You supply 100 J of heat to n moles of an ideal gas. In which scenario does the gas temperature rise more?
AConstant volume (isochoric) — all heat goes to raising internal energy
BConstant pressure (isobaric) — the gas can expand and do more work
CBoth scenarios produce the same temperature rise
DConstant pressure — higher Cp means more heat capacity, so more temperature rise per joule
In an isochoric process, W = 0, so all 100 J raises internal energy: ΔT = Q/(nCv). In an isobaric process, some energy is diverted to expansion work (W = nRΔT), leaving less to raise temperature: ΔT = Q/(nCp). Since Cp > Cv, the temperature rise is smaller at constant pressure. Option D is the key misconception: 'more heat capacity' means you need MORE heat per degree, not that you get more temperature rise per joule.
Question 2 Multiple Choice
A sealed rigid container of ideal gas is heated. Which of the following is true?

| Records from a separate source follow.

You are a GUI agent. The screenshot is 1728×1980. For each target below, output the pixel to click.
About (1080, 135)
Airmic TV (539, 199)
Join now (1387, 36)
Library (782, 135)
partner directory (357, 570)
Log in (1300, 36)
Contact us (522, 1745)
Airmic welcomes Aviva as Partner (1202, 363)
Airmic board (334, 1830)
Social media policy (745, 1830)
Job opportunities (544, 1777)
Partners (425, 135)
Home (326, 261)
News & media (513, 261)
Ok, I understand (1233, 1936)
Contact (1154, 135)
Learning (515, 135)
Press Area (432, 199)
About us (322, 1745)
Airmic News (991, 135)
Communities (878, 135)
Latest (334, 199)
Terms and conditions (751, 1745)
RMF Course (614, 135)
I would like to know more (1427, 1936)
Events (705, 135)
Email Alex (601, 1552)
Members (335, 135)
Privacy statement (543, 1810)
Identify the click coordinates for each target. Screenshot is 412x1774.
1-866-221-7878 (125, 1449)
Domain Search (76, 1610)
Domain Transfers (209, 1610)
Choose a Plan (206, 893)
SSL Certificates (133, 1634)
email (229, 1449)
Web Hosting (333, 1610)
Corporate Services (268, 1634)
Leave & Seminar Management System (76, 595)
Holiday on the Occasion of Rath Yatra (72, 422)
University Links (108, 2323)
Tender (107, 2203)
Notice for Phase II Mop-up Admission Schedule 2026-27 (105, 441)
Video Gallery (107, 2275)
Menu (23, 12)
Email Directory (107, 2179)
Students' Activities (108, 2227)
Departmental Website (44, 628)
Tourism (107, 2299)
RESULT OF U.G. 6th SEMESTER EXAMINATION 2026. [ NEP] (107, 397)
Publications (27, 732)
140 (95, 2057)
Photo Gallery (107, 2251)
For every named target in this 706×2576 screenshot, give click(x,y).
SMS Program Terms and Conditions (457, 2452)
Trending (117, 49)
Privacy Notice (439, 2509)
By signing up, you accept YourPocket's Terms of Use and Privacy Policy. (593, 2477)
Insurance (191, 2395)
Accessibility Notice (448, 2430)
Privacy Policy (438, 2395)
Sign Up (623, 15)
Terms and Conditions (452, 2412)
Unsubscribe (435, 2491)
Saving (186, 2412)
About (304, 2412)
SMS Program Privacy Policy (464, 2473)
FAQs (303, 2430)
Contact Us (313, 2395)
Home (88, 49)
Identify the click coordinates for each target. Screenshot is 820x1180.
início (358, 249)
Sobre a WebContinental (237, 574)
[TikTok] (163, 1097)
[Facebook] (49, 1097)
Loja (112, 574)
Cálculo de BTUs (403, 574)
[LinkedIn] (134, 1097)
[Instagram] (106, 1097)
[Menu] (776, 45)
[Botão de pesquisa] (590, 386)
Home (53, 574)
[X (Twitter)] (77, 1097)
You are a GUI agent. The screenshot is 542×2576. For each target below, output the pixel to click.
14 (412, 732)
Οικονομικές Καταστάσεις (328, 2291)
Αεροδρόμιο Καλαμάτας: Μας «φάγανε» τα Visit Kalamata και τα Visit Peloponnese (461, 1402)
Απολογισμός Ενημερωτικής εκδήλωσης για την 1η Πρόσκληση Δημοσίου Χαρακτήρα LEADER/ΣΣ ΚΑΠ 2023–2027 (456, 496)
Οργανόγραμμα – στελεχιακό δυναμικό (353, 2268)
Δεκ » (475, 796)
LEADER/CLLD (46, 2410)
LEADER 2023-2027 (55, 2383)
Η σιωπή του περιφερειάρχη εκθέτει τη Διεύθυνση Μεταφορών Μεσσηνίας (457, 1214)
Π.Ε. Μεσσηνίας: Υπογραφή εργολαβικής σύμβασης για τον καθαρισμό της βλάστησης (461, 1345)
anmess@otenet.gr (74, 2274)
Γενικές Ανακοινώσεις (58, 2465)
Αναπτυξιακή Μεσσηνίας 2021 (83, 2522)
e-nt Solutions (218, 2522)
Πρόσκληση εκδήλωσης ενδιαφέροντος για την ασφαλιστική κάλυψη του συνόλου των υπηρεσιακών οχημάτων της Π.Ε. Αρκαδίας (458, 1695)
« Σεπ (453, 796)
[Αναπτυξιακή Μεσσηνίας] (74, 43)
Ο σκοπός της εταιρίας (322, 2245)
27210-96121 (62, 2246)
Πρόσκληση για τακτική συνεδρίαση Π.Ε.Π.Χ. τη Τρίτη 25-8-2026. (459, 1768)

ANo work is done by the gas on its surroundings
BThe gas does positive work equal to PΔV
CThe heat added exceeds the change in internal energy
DCp is the relevant heat capacity for calculating heat input
Rigid means ΔV = 0, so W = PΔV = 0. By the first law, ΔU = Q, and Q = nCvΔT. Cv (not Cp) applies to constant-volume processes. Option B describes an isobaric process. Option C would require W > 0, since ΔU = Q − W. Option D confuses the two heat capacities: Cp is for constant pressure, Cv for constant volume.
Question 3 True / False
In an isochoric process, the heat added to the gas equals the change in its internal energy.
TTrue
FFalse
Answer: True
W = PΔV = 0 for constant volume. The first law then gives ΔU = Q − W = Q. None of the heat is converted to mechanical work; all of it raises the gas's internal energy (and therefore temperature). This is why Cv is defined via Q = nCvΔT for this process.
Question 4 True / False
Because Cp > Cv, an isobaric process requires less heat input than an isochoric process to achieve the same temperature rise in an ideal gas.
TTrue
FFalse
Answer: False
The opposite is true: Cp > Cv means isobaric heating requires MORE heat to achieve the same ΔT. At constant pressure, some heat is diverted to doing expansion work (W = nRΔT), so extra heat must be supplied. The Mayer relation Cp = Cv + R quantifies this: the extra R per mole per kelvin is exactly the work cost of isobaric expansion.
Question 5 Short Answer
Why does Cp > Cv for an ideal gas, and where does the 'extra' energy go in an isobaric process compared to an isochoric one?
Think about your answer, then reveal below.
Model answer: At constant volume, all heat goes to raising internal energy. At constant pressure, the gas must also expand against external pressure, doing work W = nRΔT. This expansion work leaves the system as mechanical work rather than temperature increase, requiring extra heat input to achieve the same ΔT. Quantitatively, Cp = Cv + R; the R represents the work done per mole per kelvin of temperature rise.
A useful image: heating gas in a sealed rigid cylinder (isochoric) vs. a piston-cylinder that is free to expand (isobaric). The piston must be pushed outward — energy you supplied is doing that pushing rather than warming the gas. So you need more total energy input to reach the same temperature.